Stimmt eigentlich meine Annahme, dass bei der Abstimmung im Februar gesichert nur die Pro-Stimmen des TLAV gesichert fehlen werden?

Ich schätze nicht, dass diejenigen, die ihren Austritt für Ende 2013 erklärt haben oder erklären werden, im Februar nicht anreisen oder sich enthalten werden. Bisher sehe ich gegenüber dem 17.11. nur eine Pro-Stimme mehr, dafür die Pro-Stimmen des TLAV weniger. Beteiligen sich alle Mitgliedsverbände und bleiben der RheinV und NDS in Ermangelung neuer Gesichtspunkte bei ihrer Haltung, dann besteht ein sehr hohes Risiko einer erneuten Abstimmungsniederlage. 
Ich glaube nicht, dass der überwiegenden Zahl der Nein-Sager (und der "absichtsvoll Ungültigen") nicht bewusst war, was eine Ablehnung der Fusion für den VDSF bedeuten würde. Das Risiko der Zerreißprobe hat sich schließlich schon vorher abgezeichnet; der Imageschaden war mehr als absehbar. Und deswegen glaube ich auch nicht, dass diese "Fraktion" ihr Abstimmungsverhalten, für das es ja Gründe gibt, innerhalb weniger Wochen ändern wird. Eine veränderte Bewertung setzt eine veränderte Faktenlage voraus und eine veränderte Informationslage. Davon ist bis dato nichts zu erkennen. Das VDSF-Präsidium wäre gut beraten, die Kritik von Seiten Niedersachsens, der eigenen Justiziarin und der Wirtschaftsprüfer sorgfältig zu analysieren, anzunehmen und ggf. mit sachlichen Gründen zu widerlegen. Und dieses nicht nur in "geheimen" Bettelbriefen an die LV-Präsidenten, sondern ernsthaft und vor allem ÖFFENTLICH.
Wir alle tragen ein Verbandsabzeichen mit uns rum und eine Beitragsmarke, für die wir einen Preis bezahlt haben. Deswegen haben wir alle das Recht auf umfassende Informationen, in was für eine Organisation wir zu welchen künftigen Preisen jetzt "geschossen" werden sollen.


----------



## Brotfisch (11. Dezember 2012)

*AW: VDSF beruft außerordentliche HV zum 15.02. 2013 ein*

@ Tomasz
Verbandsöffentlichkeit wird zwangsläufig immer die Interessen des Vorstands vertreten.

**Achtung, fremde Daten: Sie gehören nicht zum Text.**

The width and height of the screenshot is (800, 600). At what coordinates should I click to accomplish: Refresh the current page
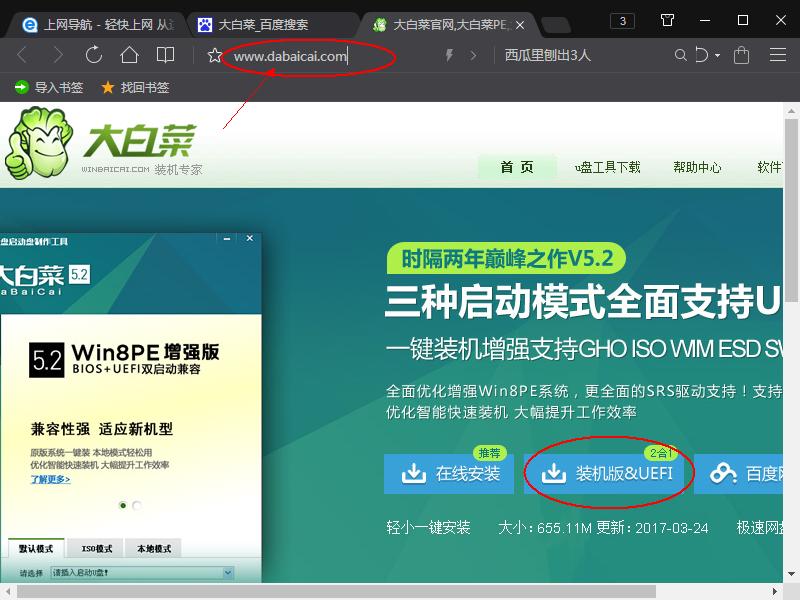93,56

Wohl dem Verband, bei dem das die gleichen sind wie jene der Mitglieder.
Es ging mir auch nicht um gut oder schlecht, sondern um die  wichtige Entwicklung in die richtige Richtung.




Tomasz schrieb:


> Natürlich ist dem AB für die Bereitstellung der Informationen und der Diskussionsplattform zu danken. Habe ich auch schon oft genug gemacht.
> Und was SH da mit ihrem Forum macht ist nicht immer nur lobenswert. Vor dem 17. November haben sie da in meinen Augen kein so gutes Bild abgegeben. Heute sehe ich da positive Ansätze, die ich begrüße.
> Und natürlich sind Verbandseiten da interessengeleitet. Aber wenn sie konsequent die Interessen ihrer Mitglieder vertreten würden, hätte ich damit auch kaum ein Problem.
> 
> ...


----------



## Thomas9904 (11. Dezember 2012)

*AW: VDSF beruft außerordentliche HV zum 15.02. 2013 ein*



Brotfisch schrieb:


> Ich glaube nicht, dass der überwiegenden Zahl der Nein-Sager (und der "absichtsvoll Ungültigen") nicht bewusst war, was eine Ablehnung der Fusion für den VDSF bedeuten würde. Das Risiko der Zerreißprobe hat sich schließlich schon vorher abgezeichnet; der Imageschaden war mehr als absehbar. Und deswegen glaube ich auch nicht, dass diese "Fraktion" ihr Abstimmungsverhalten, für das es ja Gründe gibt, innerhalb weniger Wochen ändern wird.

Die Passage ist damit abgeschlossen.